PROMPT: What follows is a listing to be transcribed exactly.

LISTED RECORDS:
━━━

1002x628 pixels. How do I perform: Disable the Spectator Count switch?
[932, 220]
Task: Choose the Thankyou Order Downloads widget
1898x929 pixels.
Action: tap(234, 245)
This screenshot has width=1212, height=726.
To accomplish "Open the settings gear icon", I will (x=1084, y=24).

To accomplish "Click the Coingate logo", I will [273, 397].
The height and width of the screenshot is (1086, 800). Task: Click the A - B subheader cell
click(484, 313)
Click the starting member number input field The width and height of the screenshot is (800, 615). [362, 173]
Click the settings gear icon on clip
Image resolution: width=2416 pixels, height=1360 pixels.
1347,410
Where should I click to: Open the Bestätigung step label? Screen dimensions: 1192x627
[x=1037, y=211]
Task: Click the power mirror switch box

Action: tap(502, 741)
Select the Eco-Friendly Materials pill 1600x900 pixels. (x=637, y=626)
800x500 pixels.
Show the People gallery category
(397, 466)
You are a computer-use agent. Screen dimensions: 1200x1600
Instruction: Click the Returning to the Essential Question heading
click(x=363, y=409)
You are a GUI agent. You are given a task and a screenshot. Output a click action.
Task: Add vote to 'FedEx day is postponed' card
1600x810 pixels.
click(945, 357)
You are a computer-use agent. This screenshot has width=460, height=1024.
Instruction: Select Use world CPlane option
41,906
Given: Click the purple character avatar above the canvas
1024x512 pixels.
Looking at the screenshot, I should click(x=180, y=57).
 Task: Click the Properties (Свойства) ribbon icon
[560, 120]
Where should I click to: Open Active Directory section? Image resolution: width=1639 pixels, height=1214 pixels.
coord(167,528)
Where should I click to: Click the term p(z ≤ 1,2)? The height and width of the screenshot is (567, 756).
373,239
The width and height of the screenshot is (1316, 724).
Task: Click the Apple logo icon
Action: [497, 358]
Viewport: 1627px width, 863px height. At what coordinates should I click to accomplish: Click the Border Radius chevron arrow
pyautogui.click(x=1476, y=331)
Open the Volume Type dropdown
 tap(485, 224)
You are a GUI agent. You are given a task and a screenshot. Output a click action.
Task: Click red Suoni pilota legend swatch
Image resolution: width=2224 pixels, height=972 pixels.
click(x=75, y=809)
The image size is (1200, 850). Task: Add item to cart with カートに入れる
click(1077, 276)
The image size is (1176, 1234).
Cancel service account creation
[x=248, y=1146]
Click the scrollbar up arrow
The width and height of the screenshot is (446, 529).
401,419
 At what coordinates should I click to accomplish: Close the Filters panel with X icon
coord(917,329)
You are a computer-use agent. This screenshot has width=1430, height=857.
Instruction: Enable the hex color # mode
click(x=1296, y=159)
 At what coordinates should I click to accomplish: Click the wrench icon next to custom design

━━━

WRITTEN ANSWER:
1002x628 pixels. How do I perform: Disable the Spectator Count switch?
[932, 220]
Task: Choose the Thankyou Order Downloads widget
1898x929 pixels.
Action: tap(234, 245)
This screenshot has width=1212, height=726.
To accomplish "Open the settings gear icon", I will (x=1084, y=24).

To accomplish "Click the Coingate logo", I will [273, 397].
The height and width of the screenshot is (1086, 800). Task: Click the A - B subheader cell
click(484, 313)
Click the starting member number input field The width and height of the screenshot is (800, 615). [362, 173]
Click the settings gear icon on clip
Image resolution: width=2416 pixels, height=1360 pixels.
1347,410
Where should I click to: Open the Bestätigung step label? Screen dimensions: 1192x627
[x=1037, y=211]
Task: Click the power mirror switch box

Action: tap(502, 741)
Select the Eco-Friendly Materials pill 1600x900 pixels. (x=637, y=626)
800x500 pixels.
Show the People gallery category
(397, 466)
You are a computer-use agent. Screen dimensions: 1200x1600
Instruction: Click the Returning to the Essential Question heading
click(x=363, y=409)
You are a GUI agent. You are given a task and a screenshot. Output a click action.
Task: Add vote to 'FedEx day is postponed' card
1600x810 pixels.
click(945, 357)
You are a computer-use agent. This screenshot has width=460, height=1024.
Instruction: Select Use world CPlane option
41,906
Given: Click the purple character avatar above the canvas
1024x512 pixels.
Looking at the screenshot, I should click(x=180, y=57).
 Task: Click the Properties (Свойства) ribbon icon
[560, 120]
Where should I click to: Open Active Directory section? Image resolution: width=1639 pixels, height=1214 pixels.
coord(167,528)
Where should I click to: Click the term p(z ≤ 1,2)? The height and width of the screenshot is (567, 756).
373,239
The width and height of the screenshot is (1316, 724).
Task: Click the Apple logo icon
Action: [497, 358]
Viewport: 1627px width, 863px height. At what coordinates should I click to accomplish: Click the Border Radius chevron arrow
pyautogui.click(x=1476, y=331)
Open the Volume Type dropdown
 tap(485, 224)
You are a GUI agent. You are given a task and a screenshot. Output a click action.
Task: Click red Suoni pilota legend swatch
Image resolution: width=2224 pixels, height=972 pixels.
click(x=75, y=809)
The image size is (1200, 850). Task: Add item to cart with カートに入れる
click(1077, 276)
The image size is (1176, 1234).
Cancel service account creation
[x=248, y=1146]
Click the scrollbar up arrow
The width and height of the screenshot is (446, 529).
401,419
 At what coordinates should I click to accomplish: Close the Filters panel with X icon
coord(917,329)
You are a computer-use agent. This screenshot has width=1430, height=857.
Instruction: Enable the hex color # mode
click(x=1296, y=159)
 At what coordinates should I click to accomplish: Click the wrench icon next to custom design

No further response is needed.